Sauerlach – Die Armut ist längst auch in vergleichsweise wohlhabenden Gemeinden wie Sauerlach angekommen. Um die alltägliche Not gerade auch von betroffenen Familien und Senioren zu lindern, bündelten die örtliche Agenda 21, Caritas und Gemeinde ihre Kräfte. Lohn der gemeinsamen Bemühung: der Sauerlacher Tisch in der Bahnhofstraße 5. Immer donnerstags von 10 bis 11 Uhr sind seine Türen geöffnet.

Voraussetzung für den Erhalt von Lebensmitteln hier ist der Bezug von Leistungen nach dem SGB II oder SGB XII, sprich Arbeitslosengeld II und Grundsicherung. Die Gemeinde habe auch grundsätzlich das Recht, Bürger, die in Not geraten sind, zu unterstützen, erklärt dazu Bettina Sontheimer. Sie ist die erste Ansprechpartnerin für Betroffene, ihr Büro ist im Sauerlacher Rathaus. 

Sie händigt auch die die entsprechenden Bezugsausweise aus, die die Tür zum Sauerlacher Tisch öffnen und beantwortet vertraulich Fragen (Kontakt: bettina.sontheimer@sauerlach.bayern.de). Derzeit habe sie erst 13 Ausweise ausstellen können, sagt Sontheimer. Sie wisse aber mindestens von weiteren 15 Personen, die sich bei ihr melden sollten. „Die Dunkelziffer beträgt weit mehr als 100 Personen, die berechtigt wären“. Rund die Hälfte davon seien Familien mit Kindern.

Dekan Josef Steinberger und Pfarrer Peer Mickeluhn gaben dem Projekt zur Eröffnung den ökumenischen Segen, weihten das Haus. Etwa 30 Interessierte waren gekommen. Zentral gelegen, in Gemeindebesitz und nicht zu einsehbar sollte die Lebensmittelausgabe sein. So die Grundbedingung im Vorfeld der Planung. Das Rückgebäude der örtlichen Volkshochschule kam alsbald ins Visier. Es wurde renoviert und mit hellem Holz verschalt. Es ist gerade groß genug für seine künftige Bestimmung. Zur Innenausstattung gab die Sauerlacher Bürgerstiftung 5000 Euro dazu. Bereits am 7. November öffneten erstmals die Türen, fernab öffentlicher Aufmerksamkeit. Von der Idee bis zur Umsetzung waren es rund fünf Jahre.

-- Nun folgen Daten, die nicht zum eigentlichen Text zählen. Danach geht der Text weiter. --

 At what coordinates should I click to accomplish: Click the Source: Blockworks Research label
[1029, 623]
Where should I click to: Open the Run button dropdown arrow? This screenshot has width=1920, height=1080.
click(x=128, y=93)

Träger ist die Caritas, die seit 2005 bereits sieben Lebensmittelprojekte in neun Kommunen unterstützt. „Seit 2018 werden an ihnen rund 850 Erwachsene und 580 Kinder wöchentlich mit Lebensmitteln versorgt“, erläutert Claudia Mammach, Fachdienstleiterin Soziale Dienste. Um dies zu gewährleisten, seien etwa 350 Ehrenamtliche in rund 28.000 Stunden engagiert. Hundert Einzel- und Großhändler und mehr als 300 Privatpersonen unterstützten dies mit Lebensmitteln, Sach- und Geldspenden. Ohne diese Unterstützung gäbe es den Tisch nicht. In Sauerlach hat sich ein fester Kern von 20 Ehrenamtlichen gefunden, die den Tisch am Laufen halten wollen. 

Discounter- und Supermärkte-Abklappern gehört dazu, jeweils mittwochs und Donnerstag geht es zum Spendeneinsammeln. „Leider machen noch nicht alle Unternehmen am Ort mit“, erzählt Heidrun Niedermaier. Sie koordiniert den Einsatz der Ehrenamtlichen und die rechtlichen Fragen. Wer in die Bahnhofstraße 5 zur Ausgabe kommt, wird auf die freundliche Caritas-Mitarbeiterin treffen. „Niemand sollte sich scheuen, zu uns zu kommen“. Bei der ersten Öffnung sei es sehr nett zugegangen, man hätte auch geplaudert und gemeinsam gelacht.